Editorial Simplified: The Case for Informal Regional Diplomacy | GS – II


Relevance :  GS Paper  II


Theme of the Article

Routine meetings between leaders will liberate the Subcontinent from formalism of summits.


Informal diplomacy: India

  • Five years ago, in 2014, PM Modi surprised the region and the world with his invite and spent the first day in office talking to the visiting leaders from the neighbourhood, including the eight South Asian countries as well as Mauritius.
  • If it is repeated in 2019, it would make it a custom and an integral part of Delhi’s political renewal every five years.
  • The purpose of having an open-house for leaders from the neighbourhood at the launch of a new government in Delhi is about informal diplomacy — of establishing or renewing personal contact, building mutual trust and generating the political will for resolving the multitude of problems that exist between neighbours.
  • Beyond the formal visits, Modi found opportunities to drop by in the neighbourhood — to pray at the Pashupatinath temple in Kathmandu during 2014 and visiting Nawaz Sharif at his home outside Lahore on the occasion of his birthday at the end of 2015

Informal diplomacy: Other Nations

  • Others in our neighbourhood too seem to like the idea. When he was sworn in as president of Maldives last November, Ibrahim Mohamed Solih invited the Indian PM to be present.
  • Earlier in August 2018, when Imran Khan was taking charge as Pakistan’s Prime Minister, he toyed with the idea of emulating Modi by inviting foreign leaders for his swearing in ceremony. But the proposal did not fly and Imran limited himself to inviting friends from India.
  • There is also the tradition of South Asian leaders making unofficial visits to temples and dargahs in India.

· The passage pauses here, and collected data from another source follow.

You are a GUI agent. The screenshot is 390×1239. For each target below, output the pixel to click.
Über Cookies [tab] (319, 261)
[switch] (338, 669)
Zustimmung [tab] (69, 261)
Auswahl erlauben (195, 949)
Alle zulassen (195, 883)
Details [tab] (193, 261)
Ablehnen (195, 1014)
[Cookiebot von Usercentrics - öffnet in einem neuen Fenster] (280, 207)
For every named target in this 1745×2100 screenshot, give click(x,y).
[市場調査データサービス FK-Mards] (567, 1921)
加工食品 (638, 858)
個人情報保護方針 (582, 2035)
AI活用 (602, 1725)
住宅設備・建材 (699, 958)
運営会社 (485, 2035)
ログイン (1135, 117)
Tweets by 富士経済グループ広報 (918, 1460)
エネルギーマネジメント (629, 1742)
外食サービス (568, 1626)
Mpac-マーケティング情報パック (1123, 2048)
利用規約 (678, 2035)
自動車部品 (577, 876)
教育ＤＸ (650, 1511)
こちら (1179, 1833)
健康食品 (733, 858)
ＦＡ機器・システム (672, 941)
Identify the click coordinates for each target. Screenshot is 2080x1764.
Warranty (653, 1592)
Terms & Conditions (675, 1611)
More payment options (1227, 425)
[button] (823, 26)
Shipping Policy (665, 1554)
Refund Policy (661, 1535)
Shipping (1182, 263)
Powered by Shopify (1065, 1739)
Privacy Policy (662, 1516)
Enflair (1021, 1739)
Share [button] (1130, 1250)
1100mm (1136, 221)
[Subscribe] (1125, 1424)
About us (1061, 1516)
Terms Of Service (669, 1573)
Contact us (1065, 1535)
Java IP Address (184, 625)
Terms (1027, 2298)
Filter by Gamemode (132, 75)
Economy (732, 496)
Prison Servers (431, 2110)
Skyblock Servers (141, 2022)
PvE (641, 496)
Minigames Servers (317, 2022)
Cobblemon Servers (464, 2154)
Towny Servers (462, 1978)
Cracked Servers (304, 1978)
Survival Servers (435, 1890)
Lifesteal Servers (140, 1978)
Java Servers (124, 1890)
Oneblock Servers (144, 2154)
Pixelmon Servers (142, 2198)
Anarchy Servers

Overcoming limitations of SAARC

  • If PM Modi used the invitation in 2014 to signal his commitment to South Asian regionalism, he was also quick to see the limitations of SAARCat the Kathmandu summit in 2014 because Pakistan chose to pull out at the last stage.
  • Since then Delhi has emphasised other multilateral mechanisms — including sub-regional cooperation between Bangladesh, Bhutan, India and Nepal and trans-regional cooperation in the east — the littoral of the Bay of Bengal including Burma and Thailand.
  • PMModi also revived the bilateral engagement with countries like Sri Lanka.

Way forward

  • The Subcontinent can do with more of this kind of engagement — leaders seeing each other on short notice for informal consultations or just watch a cricket match or join a social or spiritual occasion.
  • Informal diplomacy in South Asia will make it easier for India to sustain high-level engagement with the neighbourhood, given the increasingly crowded formal diplomatic calendar of the PM.
  • There is already speculation on the prospects of a meeting between Modi and Imran on the margins of the SCO summit in Central Asia next month. Is it not much simpler to meet Imran in Delhi next week rather than Bishkek, Kyrgyzstan at the end of June?
  • If meetings with Pakistan’s leadership become routine and informal, Delhi will be able to prevent each encounter seem like a gladiatorial contest that must address all issues and produce joint statements, every word of which is analysed to death.
  • While Pakistan is a special case, informal high level diplomacy could also help liberate the region from the stuffy and unproductive formalism of the SAARC.

Conclusion

Rather than pray for the success of SAARC, the new government in Delhi should double down on informal diplomacy that could help pave the way for more purposeful regional cooperation — both bilateral and multilateral.